The basis for analytic cancer epidemiology is the descriptive finding, which allows for hypotheses generation in order to examine cancer determinants, risk markers, progression, and survival. With the limitations in this area (descriptive childhood cancer epidemiologic data) in the state of Delaware, we proposed to characterize childhood malignancies by geographic locale (zip code), sex, race, as well as temporal trends, and age at onset. There are a few relevant findings from our study. First, the cumulative incidence (period prevalence) was 234 per 100,000 children, implying an annual cumulative incidence of 23 per 100,000 children. Secondly, childhood cancer varies by geographic locale namely zip code. Thirdly, ALL significantly varied by race and brain/CNS was statistically marginally significant, while renal, endocrine gland, AML, lymphoma, and osteosarcoma although imprecise varied by sex and age at onset.

Cumulative incidence of cancer remains an important finding in understanding the burden of malignancies across specified populations. We have demonstrated that the cumulative incidence (period prevalence) of childhood cancer in the state of Delaware is 234 per 100,000 children, implying an annual cumulative incidence of 23 per 100,000 children. Our findings indicate an increase relative to the National Cancer Institute (NCI) data on the annual incidence for childhood cancer in the nation [21]. The observed increase in annual cumulative incidence in DE may be due to several individual and ecologic factors including though not limited to the environment, parental lifestyle and occupation, exposure such as passive and first-hand smoking, socio-economic status as well as exposure of children to ionizing radiation [16]. In contrast, this increase may be due to changes or differences in the classification of childhood malignancy and the age categories used to define childhood tumors. We used the ICD-9 classification code, implying cancer registries or systems that use different classification code may have different pediatric tumor prevalence. We were unable to compare the observed cumulative incidence with the Delaware Cancer Registry which is maintained by the Delaware Health and Social Services (DHSS) Division of Public Health, since the DHSS presented their recent findings on age- specific all site cancer incidence in the years 2007 to 2011 with an overlapping interval of 0 to 39 years of age (incidence rate = 54.6 per 100,000 population) for age at diagnosis [18].

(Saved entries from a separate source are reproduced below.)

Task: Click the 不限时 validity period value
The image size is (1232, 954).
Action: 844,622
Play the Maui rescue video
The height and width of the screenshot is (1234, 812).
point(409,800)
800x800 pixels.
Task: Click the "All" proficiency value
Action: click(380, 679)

We observed significant geographic variation in our data using geo-coding mapping based on the zip codes in the state of Delaware. The zip codes with highest cumulative incidence were 19804 (Newport) and 19960 (Lincoln). The observed cumulative incidence in these zip codes is indicative of some environmental factors or other known or unmeasured potential carcinogens as well as cancer predisposing factors including, though not limited to, lifestyle variables, paternal occupation, pre and postnatal exposure, maternal hormone, host factor (Fanconi’s anemia, ataxia-telangiectasia, Down syndrome, neurofibromatosis), family history or gene-environment interaction [16]. Risk and predisposing factors assessment in childhood cancer remains complex and often inconclusive, given the small size of these studies, and the lack of rigorous examination of records which tends to limit the inference drawn from these studies. Additionally some studies do not assess or control for confounding, resulting in biased findings leading to inconsistent associations (none, positive, negative).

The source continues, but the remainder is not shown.